I work at a Christian organization, Good Works, that builds community with the widows, the orphans and the strangers of southeastern Ohio through various programs and means. We have several acres of land on our property and we want to develop it into a farm. We are looking to expand our gardens, have animals, and possibly even have a field of crops. I am leading this initiative and I want to do it in a way that is true to its purposes; that is, by manual labor and personal responsibility which wean oneself off the systems of oppression which we are dependent upon. Farming, then, is a way in which Good Works as an organization will work towards addressing the social sins that harm people and prohibit the kingdom of God from manifesting.

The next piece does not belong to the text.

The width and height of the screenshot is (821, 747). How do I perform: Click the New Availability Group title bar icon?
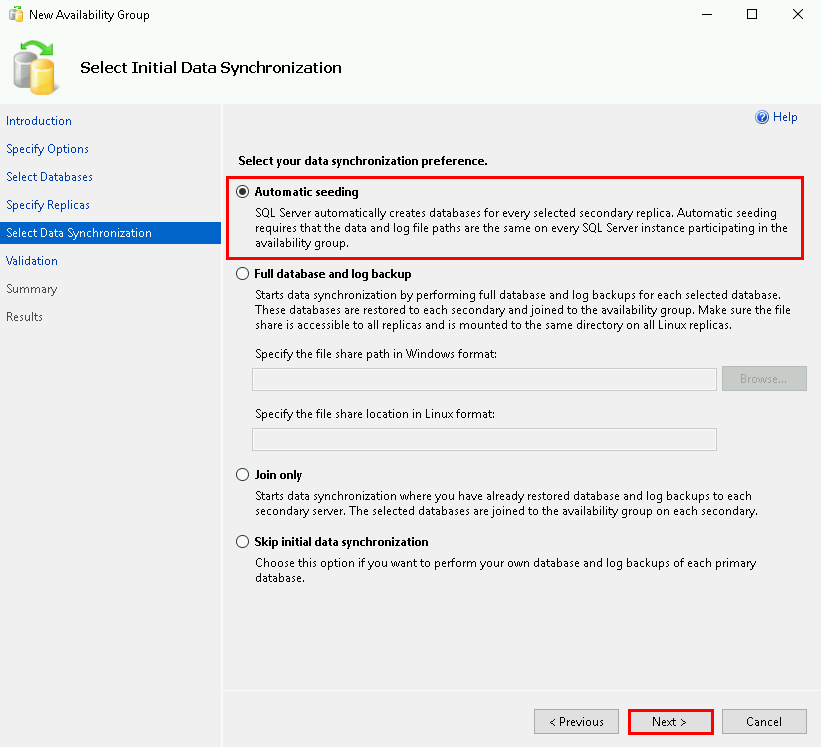15,15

And so, I came to St. Francis Farm to find people who used sustainable and organic farming methods and who lived by the Catholic Worker principles of voluntary poverty and manual labor. I came to experience farm life from people who were concerned about the poor and who lived independently from the current systems which oppress them. I also came to rest and refresh my spirit after a long, hard summer of work. I found all this in the Hoyt family—hard working and dedicated folks quick to invite me into their way of life.

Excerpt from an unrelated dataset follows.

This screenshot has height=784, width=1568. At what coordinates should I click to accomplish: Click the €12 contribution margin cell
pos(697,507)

I learned that farming life is difficult but not idyllic or impossible. I saw that it is done best in a community of people devoted to each other and to the work. And I witnessed how people doing farming in this way must be centered in their relationships with God and sustained on sound agricultural and economic principles. I learned many helpful gardening, planting, composting, animal husbandry, canning, cheese making, and sawmill tips but I gained the most from simply living with the Hoyts, learning from their wisdom and resting in their care.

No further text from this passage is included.